Rather than adopting Graph RAG from the start, first confirm that corpus-level and relationship questions genuinely dominate the use case before committing to the investment.
Multimodal RAG
Section titled “Multimodal RAG”Multimodal RAG extends retrieval to content beyond plain text.
| Content type | Examples | Design considerations |
|---|---|---|
| Contracts, papers, specifications | Preserve layout, tables, and footnotes | |
| Tables | CSV, spreadsheets | Preserve row-column relationships and units |
| Images | Diagrams, screenshots | Combine OCR with image understanding |
| Audio | Meeting recordings, calls | Handle transcription and speaker attribution |
| Video | Lectures, screen recordings | Timestamp-based and scene-level retrieval is needed |
In practice, extracting plain text from a PDF is often insufficient. When table column relationships, figure captions, page numbers, or heading hierarchies are lost, the meaning of retrieved evidence changes.[4]

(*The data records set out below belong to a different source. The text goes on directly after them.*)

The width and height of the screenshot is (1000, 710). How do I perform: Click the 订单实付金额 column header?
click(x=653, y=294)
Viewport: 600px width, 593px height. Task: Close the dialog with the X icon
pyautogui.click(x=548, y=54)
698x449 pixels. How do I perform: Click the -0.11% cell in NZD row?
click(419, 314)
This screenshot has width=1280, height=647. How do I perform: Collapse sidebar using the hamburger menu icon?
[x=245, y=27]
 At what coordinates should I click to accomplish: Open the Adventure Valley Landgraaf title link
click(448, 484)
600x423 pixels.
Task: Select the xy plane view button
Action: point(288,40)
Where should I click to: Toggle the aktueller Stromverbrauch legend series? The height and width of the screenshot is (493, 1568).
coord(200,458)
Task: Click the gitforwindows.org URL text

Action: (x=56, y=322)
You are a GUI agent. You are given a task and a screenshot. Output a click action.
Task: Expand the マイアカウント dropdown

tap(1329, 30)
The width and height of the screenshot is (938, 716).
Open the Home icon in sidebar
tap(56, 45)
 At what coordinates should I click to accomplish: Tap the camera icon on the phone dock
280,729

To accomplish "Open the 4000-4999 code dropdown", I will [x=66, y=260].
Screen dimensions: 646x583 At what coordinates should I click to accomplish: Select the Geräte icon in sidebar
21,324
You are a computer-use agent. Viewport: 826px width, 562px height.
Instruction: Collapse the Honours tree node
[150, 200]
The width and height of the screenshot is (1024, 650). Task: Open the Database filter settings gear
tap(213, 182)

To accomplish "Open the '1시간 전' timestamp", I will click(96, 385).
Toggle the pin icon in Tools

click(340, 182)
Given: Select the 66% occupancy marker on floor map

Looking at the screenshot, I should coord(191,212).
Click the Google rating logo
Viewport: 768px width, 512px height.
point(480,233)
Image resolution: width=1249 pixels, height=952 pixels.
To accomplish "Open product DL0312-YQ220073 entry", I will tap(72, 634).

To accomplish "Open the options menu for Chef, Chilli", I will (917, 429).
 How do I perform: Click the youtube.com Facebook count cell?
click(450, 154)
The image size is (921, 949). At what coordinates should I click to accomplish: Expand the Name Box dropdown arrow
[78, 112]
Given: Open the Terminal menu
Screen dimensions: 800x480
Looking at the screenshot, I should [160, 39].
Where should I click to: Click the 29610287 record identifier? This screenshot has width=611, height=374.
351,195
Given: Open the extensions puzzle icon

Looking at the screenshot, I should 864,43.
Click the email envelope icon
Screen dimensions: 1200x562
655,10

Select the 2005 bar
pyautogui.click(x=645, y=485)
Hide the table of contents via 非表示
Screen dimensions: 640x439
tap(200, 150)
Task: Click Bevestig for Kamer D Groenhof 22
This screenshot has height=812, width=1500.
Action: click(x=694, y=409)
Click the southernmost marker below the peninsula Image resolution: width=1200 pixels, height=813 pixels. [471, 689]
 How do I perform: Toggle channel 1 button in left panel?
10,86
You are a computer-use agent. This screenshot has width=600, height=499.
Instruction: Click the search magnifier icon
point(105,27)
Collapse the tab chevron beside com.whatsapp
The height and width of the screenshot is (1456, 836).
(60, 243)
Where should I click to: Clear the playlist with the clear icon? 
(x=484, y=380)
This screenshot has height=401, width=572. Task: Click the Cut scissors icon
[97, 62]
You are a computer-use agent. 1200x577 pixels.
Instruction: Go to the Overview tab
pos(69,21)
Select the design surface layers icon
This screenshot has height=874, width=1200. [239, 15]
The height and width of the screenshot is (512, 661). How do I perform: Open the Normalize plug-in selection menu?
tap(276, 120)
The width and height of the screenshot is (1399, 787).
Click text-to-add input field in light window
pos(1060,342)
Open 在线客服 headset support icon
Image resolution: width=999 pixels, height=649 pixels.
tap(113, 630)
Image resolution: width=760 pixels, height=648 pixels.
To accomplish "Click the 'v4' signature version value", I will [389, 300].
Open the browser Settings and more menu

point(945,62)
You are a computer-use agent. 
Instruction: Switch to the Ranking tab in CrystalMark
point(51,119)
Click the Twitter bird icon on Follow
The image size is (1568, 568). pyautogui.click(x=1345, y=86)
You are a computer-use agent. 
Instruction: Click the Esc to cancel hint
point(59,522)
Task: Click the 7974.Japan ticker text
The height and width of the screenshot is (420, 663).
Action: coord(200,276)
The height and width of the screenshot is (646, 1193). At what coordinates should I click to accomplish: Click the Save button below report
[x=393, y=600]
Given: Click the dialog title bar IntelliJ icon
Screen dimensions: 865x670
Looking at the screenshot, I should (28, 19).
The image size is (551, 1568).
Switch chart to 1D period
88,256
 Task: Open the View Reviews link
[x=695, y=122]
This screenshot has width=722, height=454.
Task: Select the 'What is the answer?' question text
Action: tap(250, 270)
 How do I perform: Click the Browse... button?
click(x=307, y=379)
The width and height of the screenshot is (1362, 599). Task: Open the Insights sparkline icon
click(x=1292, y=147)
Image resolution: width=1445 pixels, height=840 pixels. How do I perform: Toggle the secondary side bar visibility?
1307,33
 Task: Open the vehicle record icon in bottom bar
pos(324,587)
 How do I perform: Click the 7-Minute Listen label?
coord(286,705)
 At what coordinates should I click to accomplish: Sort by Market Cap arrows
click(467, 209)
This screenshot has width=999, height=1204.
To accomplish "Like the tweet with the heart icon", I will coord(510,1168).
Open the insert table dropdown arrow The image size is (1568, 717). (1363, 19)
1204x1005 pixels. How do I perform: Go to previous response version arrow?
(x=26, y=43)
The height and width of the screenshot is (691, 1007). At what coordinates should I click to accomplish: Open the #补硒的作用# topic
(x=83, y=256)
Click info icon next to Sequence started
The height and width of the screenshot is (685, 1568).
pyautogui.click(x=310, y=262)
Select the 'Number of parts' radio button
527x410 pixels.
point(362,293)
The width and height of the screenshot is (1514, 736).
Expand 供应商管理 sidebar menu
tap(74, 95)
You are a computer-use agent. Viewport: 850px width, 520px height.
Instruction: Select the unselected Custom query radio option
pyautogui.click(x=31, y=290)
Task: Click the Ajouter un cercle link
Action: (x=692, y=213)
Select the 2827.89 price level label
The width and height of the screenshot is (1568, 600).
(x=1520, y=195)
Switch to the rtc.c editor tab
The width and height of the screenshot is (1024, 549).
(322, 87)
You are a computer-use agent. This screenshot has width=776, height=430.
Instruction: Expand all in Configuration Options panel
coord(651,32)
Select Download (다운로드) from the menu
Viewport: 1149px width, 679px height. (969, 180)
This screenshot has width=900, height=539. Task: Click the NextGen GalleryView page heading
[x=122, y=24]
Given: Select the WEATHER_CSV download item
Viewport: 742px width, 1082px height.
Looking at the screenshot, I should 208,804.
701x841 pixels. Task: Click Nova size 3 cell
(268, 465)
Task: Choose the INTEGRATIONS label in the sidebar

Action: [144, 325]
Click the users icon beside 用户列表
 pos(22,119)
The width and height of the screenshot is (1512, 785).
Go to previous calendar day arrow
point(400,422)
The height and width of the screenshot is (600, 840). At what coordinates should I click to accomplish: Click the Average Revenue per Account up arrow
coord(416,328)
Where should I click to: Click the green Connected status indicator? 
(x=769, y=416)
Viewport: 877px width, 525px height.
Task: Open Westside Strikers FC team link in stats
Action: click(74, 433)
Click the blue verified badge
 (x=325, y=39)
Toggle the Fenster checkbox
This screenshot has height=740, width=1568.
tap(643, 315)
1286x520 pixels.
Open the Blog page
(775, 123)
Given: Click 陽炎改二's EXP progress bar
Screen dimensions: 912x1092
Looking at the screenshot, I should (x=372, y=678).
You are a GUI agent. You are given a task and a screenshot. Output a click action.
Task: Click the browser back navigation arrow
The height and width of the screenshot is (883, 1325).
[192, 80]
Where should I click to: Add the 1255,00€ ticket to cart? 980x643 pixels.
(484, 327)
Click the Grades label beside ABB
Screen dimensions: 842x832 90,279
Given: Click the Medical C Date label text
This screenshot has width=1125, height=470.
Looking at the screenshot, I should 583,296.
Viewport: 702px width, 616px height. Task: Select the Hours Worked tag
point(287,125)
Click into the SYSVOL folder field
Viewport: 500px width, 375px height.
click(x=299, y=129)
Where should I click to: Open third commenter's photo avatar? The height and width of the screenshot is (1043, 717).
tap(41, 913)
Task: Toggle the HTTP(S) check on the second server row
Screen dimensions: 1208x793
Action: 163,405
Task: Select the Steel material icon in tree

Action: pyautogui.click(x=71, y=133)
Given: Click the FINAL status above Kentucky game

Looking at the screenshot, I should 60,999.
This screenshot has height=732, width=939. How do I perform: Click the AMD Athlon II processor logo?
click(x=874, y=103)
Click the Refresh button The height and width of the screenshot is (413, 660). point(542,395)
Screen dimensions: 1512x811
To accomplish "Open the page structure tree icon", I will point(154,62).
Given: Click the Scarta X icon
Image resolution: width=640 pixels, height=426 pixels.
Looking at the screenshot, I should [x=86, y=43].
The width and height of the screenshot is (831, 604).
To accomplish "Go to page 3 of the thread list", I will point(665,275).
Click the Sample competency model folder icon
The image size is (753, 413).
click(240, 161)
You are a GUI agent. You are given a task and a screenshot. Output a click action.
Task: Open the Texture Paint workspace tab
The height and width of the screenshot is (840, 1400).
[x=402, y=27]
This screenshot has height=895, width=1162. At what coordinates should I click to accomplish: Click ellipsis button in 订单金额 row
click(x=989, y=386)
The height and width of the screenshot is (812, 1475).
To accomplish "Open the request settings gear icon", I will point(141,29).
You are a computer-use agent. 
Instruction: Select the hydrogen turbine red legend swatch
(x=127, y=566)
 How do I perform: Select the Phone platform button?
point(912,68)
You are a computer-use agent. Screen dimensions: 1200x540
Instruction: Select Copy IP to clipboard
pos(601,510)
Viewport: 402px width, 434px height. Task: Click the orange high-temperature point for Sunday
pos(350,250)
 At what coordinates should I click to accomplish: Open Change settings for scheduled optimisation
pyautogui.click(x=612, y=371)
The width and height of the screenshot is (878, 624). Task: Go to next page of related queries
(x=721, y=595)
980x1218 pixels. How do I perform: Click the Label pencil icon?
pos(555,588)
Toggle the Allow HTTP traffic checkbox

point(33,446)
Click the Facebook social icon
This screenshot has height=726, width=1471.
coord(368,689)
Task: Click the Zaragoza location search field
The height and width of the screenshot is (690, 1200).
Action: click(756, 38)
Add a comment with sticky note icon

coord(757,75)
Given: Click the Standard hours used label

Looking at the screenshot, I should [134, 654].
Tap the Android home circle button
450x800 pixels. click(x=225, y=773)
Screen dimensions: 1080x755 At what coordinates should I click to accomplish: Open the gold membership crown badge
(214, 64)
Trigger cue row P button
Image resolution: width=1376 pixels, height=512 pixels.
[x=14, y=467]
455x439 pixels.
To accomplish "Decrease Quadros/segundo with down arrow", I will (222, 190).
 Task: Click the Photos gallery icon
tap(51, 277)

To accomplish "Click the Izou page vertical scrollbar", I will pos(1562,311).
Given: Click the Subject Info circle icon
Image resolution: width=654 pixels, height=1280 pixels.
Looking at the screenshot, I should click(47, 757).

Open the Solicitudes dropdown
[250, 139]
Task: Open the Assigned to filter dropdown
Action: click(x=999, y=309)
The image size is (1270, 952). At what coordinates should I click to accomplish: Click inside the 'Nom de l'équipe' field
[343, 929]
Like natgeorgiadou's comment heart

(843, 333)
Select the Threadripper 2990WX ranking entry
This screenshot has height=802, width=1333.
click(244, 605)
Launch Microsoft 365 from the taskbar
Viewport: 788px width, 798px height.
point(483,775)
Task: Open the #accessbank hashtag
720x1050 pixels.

Choosing the right pattern
Section titled “Choosing the right pattern”There is no need to start with a complex RAG system. Expanding incrementally in the following order makes it easier to isolate failure causes.
- Build the minimum viable system with Naive RAG.
- If retrieval failures are frequent, add hybrid search.
- If noise is a problem, add a reranker.
- If documents are long, add hierarchical chunking or context compression.[2]
- If corpus-level questions are common, consider Graph RAG.[3]
- If multi-step investigation is needed, consider Agentic RAG.
Minimum recommended production architecture
Section titled “Minimum recommended production architecture”For a business deployment, including the following elements from the start is advisable.
| Element | Reason |
|---|---|
| Metadata | To filter by permission, date, language, and document type |
| Hybrid search | To handle both proper nouns and semantic queries |
| Reranking | To improve the quality of evidence passed to the LLM |
| Citations | To let users verify answers |
| Refusal on retrieval failure | To avoid generating answers without evidence |
| Evaluation set | To measure whether improvements actually work |
Summary
Section titled “Summary”- Naive RAG is suitable for learning and prototyping but shows weaknesses in production.
- Advanced RAG improves production quality through pre-retrieval, in-retrieval, and post-retrieval correction.
- Modular RAG makes it easier to isolate failure causes and swap components in production.
- Graph RAG is suited to questions about themes and relationships across an entire document corpus.[3]
- In Multimodal RAG, preserving the structure of PDFs, tables, and images is critical.[4]